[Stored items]
#####
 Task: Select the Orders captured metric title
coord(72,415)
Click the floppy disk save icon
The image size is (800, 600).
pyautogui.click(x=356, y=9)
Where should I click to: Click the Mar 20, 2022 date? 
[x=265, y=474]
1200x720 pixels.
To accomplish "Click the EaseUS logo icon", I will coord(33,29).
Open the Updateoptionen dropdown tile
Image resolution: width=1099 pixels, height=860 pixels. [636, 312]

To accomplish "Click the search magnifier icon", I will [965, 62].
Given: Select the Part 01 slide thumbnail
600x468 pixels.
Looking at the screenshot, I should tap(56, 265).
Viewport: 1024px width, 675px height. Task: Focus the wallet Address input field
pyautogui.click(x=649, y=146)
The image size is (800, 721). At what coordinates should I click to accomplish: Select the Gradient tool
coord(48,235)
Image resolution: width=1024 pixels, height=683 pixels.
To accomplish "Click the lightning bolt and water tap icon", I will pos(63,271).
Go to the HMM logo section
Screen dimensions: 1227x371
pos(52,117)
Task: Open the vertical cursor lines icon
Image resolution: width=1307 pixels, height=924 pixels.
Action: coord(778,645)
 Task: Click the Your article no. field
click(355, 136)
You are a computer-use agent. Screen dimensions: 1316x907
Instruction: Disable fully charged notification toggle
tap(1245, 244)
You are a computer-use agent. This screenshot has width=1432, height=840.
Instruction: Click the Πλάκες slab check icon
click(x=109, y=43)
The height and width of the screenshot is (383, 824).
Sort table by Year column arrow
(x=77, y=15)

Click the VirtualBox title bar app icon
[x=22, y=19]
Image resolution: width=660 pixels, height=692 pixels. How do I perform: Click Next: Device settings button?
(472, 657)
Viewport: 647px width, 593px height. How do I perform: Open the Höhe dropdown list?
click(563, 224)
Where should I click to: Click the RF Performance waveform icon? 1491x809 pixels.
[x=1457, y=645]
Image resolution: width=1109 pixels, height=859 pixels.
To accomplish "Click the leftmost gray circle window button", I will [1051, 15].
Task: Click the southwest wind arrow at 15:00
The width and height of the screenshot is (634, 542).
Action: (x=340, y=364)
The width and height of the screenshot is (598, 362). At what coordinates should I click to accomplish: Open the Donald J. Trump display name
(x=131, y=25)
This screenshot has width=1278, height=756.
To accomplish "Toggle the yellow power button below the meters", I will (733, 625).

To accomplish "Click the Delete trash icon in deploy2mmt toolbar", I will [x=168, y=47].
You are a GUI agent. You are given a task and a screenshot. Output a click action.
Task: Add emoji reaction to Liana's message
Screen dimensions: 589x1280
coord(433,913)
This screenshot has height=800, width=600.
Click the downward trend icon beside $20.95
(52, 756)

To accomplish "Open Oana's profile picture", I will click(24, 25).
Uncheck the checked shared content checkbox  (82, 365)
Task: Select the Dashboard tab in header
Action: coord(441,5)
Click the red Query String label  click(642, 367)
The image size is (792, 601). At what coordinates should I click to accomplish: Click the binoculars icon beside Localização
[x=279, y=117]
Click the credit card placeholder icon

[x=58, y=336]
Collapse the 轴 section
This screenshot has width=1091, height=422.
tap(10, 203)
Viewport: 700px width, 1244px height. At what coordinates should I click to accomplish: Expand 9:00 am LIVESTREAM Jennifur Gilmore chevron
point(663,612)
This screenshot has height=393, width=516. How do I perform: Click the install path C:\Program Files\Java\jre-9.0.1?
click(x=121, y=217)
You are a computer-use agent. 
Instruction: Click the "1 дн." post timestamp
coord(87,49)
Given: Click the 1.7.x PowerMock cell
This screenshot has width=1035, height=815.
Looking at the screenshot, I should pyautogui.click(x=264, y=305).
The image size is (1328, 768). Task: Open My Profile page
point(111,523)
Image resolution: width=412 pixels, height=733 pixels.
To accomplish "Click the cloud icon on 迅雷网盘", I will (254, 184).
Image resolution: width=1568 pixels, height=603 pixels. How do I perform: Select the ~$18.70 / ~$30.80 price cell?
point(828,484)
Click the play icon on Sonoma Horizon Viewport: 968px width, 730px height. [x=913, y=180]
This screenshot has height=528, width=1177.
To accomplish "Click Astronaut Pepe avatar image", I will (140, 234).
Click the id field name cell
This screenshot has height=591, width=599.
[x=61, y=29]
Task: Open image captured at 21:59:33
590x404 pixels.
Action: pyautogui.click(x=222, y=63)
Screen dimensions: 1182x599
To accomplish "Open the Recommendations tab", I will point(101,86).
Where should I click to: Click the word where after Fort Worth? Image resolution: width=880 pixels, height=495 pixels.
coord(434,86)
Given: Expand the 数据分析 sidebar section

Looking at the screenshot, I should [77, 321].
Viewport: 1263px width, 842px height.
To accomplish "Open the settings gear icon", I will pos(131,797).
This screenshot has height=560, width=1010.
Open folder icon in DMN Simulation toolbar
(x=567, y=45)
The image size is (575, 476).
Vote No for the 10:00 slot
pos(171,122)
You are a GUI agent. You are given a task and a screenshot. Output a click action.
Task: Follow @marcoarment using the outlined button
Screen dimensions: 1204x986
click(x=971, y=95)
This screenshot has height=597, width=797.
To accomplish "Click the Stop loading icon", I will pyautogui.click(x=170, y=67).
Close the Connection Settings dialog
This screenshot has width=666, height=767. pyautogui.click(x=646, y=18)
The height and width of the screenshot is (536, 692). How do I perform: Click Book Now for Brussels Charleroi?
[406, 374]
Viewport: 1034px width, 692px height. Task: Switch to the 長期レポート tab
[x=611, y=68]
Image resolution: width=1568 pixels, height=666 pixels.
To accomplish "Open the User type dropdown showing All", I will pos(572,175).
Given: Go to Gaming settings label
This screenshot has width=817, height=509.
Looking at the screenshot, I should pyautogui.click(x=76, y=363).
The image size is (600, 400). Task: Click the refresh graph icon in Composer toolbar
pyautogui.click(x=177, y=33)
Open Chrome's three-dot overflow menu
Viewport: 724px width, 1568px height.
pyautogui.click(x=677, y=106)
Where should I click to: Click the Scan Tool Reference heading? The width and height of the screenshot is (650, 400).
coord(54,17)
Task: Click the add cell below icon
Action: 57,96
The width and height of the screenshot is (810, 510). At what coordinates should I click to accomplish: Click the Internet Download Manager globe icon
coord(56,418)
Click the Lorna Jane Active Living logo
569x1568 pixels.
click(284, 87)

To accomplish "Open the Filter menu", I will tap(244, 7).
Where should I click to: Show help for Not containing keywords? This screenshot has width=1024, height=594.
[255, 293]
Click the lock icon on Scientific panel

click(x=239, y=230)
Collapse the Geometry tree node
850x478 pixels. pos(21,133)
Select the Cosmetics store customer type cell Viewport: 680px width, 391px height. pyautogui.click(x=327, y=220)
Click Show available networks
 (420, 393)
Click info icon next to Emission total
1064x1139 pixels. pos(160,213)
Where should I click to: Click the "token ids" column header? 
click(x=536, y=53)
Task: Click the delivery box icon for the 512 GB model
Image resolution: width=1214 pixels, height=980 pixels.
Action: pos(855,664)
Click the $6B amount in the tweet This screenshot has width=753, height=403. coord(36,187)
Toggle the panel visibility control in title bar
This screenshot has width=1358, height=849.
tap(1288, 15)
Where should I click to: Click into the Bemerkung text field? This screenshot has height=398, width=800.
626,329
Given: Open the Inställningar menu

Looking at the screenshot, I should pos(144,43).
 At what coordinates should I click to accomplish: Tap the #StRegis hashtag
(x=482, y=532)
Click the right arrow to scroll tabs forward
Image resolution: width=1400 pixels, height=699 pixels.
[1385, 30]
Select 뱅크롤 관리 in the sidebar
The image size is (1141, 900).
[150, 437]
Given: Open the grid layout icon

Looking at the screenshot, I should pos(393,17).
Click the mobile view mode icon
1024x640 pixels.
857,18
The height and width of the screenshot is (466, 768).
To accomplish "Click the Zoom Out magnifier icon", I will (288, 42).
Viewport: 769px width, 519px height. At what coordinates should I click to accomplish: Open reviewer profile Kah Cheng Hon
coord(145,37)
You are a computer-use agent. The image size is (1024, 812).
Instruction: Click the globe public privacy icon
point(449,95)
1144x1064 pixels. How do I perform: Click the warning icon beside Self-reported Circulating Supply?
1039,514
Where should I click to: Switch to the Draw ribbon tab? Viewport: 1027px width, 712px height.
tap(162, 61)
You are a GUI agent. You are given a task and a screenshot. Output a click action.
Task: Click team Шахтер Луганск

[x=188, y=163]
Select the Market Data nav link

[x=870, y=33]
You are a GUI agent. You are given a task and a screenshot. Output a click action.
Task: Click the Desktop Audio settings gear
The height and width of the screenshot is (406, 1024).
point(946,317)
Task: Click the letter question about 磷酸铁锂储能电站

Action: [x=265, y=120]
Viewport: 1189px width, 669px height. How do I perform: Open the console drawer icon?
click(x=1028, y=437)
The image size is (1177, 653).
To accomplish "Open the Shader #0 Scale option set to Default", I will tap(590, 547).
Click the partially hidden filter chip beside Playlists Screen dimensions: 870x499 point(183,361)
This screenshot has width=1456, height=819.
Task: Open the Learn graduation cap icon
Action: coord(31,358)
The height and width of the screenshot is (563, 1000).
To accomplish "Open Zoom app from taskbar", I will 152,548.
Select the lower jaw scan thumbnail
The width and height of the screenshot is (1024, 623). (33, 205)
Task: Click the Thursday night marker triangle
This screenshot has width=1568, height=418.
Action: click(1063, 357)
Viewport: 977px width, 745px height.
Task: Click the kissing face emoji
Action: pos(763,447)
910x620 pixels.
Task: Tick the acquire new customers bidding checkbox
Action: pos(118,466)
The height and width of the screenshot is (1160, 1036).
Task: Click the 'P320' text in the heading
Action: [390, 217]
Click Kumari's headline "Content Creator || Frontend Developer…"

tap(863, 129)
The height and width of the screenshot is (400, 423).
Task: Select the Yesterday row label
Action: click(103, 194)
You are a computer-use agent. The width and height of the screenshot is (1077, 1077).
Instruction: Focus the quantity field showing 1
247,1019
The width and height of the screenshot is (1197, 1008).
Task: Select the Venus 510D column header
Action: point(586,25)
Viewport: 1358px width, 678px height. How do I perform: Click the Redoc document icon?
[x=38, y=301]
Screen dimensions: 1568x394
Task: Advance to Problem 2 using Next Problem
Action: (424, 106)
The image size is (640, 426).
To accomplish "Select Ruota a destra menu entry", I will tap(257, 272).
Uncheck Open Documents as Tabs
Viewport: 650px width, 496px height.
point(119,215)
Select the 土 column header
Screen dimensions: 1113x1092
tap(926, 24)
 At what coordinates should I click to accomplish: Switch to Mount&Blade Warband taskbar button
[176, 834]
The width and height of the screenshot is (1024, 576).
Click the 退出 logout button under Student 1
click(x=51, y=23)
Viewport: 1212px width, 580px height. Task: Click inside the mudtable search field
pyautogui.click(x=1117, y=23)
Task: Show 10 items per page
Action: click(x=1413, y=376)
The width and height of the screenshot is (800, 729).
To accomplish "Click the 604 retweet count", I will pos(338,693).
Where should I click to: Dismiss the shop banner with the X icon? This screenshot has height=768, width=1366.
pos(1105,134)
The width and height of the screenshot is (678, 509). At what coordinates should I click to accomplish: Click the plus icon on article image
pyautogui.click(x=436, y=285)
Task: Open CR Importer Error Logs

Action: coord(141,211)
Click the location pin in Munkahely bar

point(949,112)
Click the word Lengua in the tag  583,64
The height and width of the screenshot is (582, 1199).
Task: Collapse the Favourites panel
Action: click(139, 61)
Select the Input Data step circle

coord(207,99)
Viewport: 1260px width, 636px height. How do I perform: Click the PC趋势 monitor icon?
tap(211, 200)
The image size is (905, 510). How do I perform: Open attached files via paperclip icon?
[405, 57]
#####
Assigned task —
Exactly how many lines in the data above contain the word "Zoom"? Respond with the number and nothing more.

Written reply —
2